Beware of These 10 Trigger Words in Construction Contracts

Trigger words are terms and phrases in construction contracts that heighten risk during a B2B transaction. Credit professionals must pay close attention to these trigger words to avoid additional costs, payment delays or nonpayment on a project.

#1 Mandatory Arbitration Clause

Litigation is a lengthy process that often delays payment, which is how mandatory arbitration clauses came to be. Mandatory arbitration declares that the parties will not litigate if a dispute occurs, such as a breach of contract or business dispute. Instead, the parties agree to arbitration to resolve the dispute but can be costly to creditors.

"You have to abide by the arbitrator's hourly rate and hours of operation," said Emory Potter, partner at Hays & Potter, LLP (Peachtree Corners, GA). "If the arbitration isn't taking place at one of the lawyer's offices, you have to pay for the other location and hourly by room."

To save time and money, creditors should include a mandatory mediation clause, where both parties agree to mediate a dispute before resorting to litigation. Mediation does not require counsel, court fees or enforce strict deadlines. Or, they can add a voluntary arbitration clause, where both parties agree to go to arbitration, and creditors can set their own terms and hire their own arbitrators.

#2 Pay-if-Paid (PIP) and Pay-When-Paid Clauses

A term that is well known in construction, pay-if-paid clauses, state that the general or prime contractor's payment obligation to pay downstream subcontractor claims are triggered only, if and after the receipt of payment in full from a higher-tiered contractor or owner for the lower-tiered subcontractor's work. This means if the debtor is not paid, the creditor isn't either. This can cause payment delays and lead to litigation, which is costly in itself.

Exercise set:
1 - Answer these from the trigger words article:
(a) According to Emory Potter, what two things of the arbitrator's must you abide by?
(b) What does mediation not require?
(c) Under a pay-if-paid clause, what happens to the creditor if the debtor is not paid?
2 - Reproduce word for word the passage of the trigger words article between "Beware of These" and "costly to creditors.", inclusive.
The listing isn't needed here.

Source data:
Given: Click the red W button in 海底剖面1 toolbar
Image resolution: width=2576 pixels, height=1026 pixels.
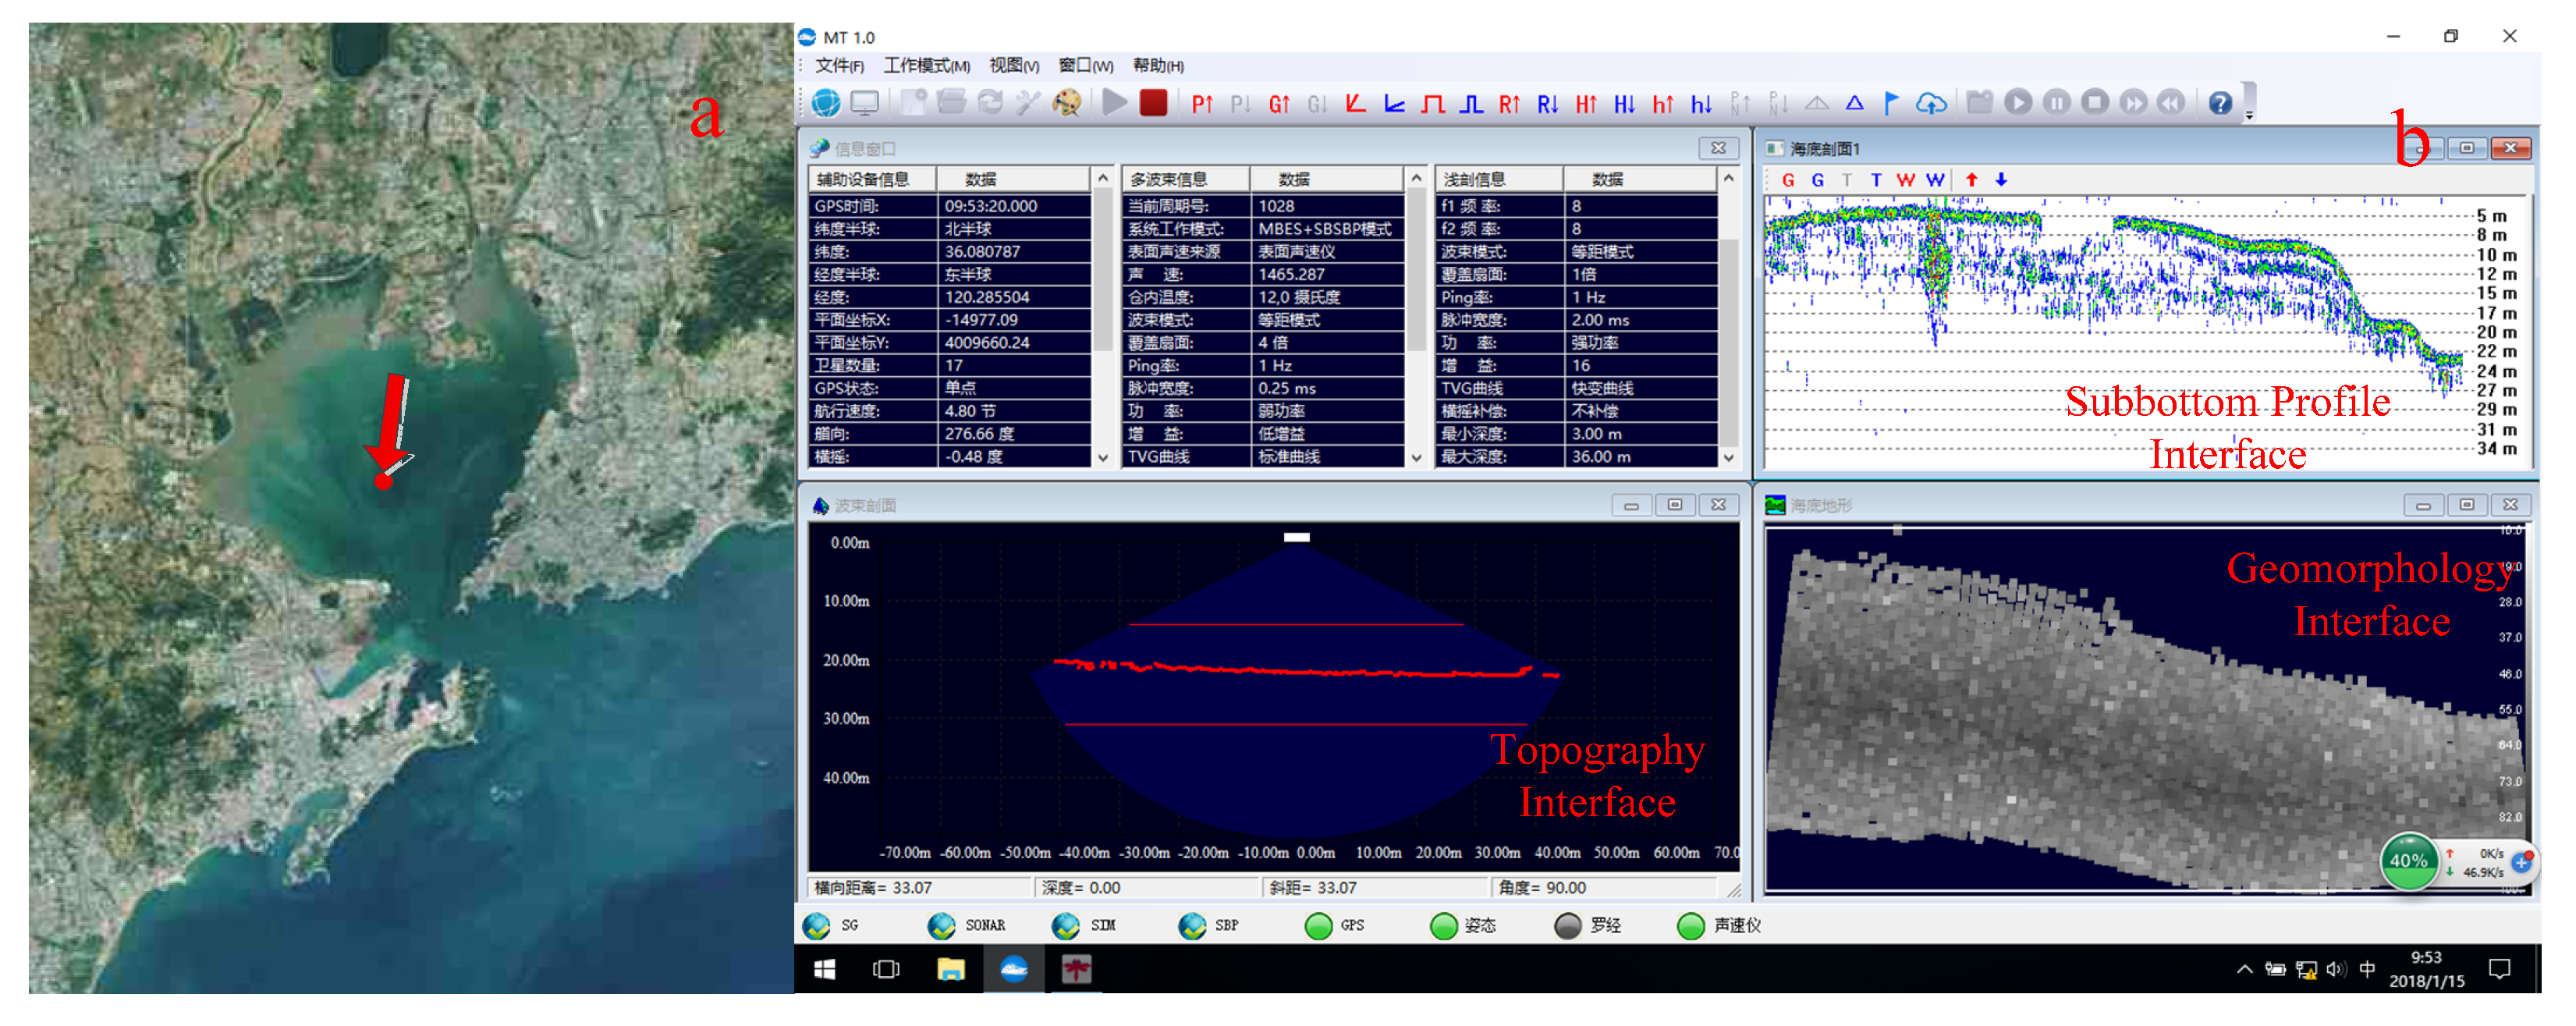Looking at the screenshot, I should [1906, 180].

Solutions to the exercise:
1 -
(a) The arbitrator's hourly rate and hours of operation.
(b) Counsel and court fees.
(c) The creditor isn't paid either.

2 -
Beware of These 10 Trigger Words in Construction Contracts

Trigger words are terms and phrases in construction contracts that heighten risk during a B2B transaction. Credit professionals must pay close attention to these trigger words to avoid additional costs, payment delays or nonpayment on a project.

#1 Mandatory Arbitration Clause

Litigation is a lengthy process that often delays payment, which is how mandatory arbitration clauses came to be. Mandatory arbitration declares that the parties will not litigate if a dispute occurs, such as a breach of contract or business dispute. Instead, the parties agree to arbitration to resolve the dispute but can be costly to creditors.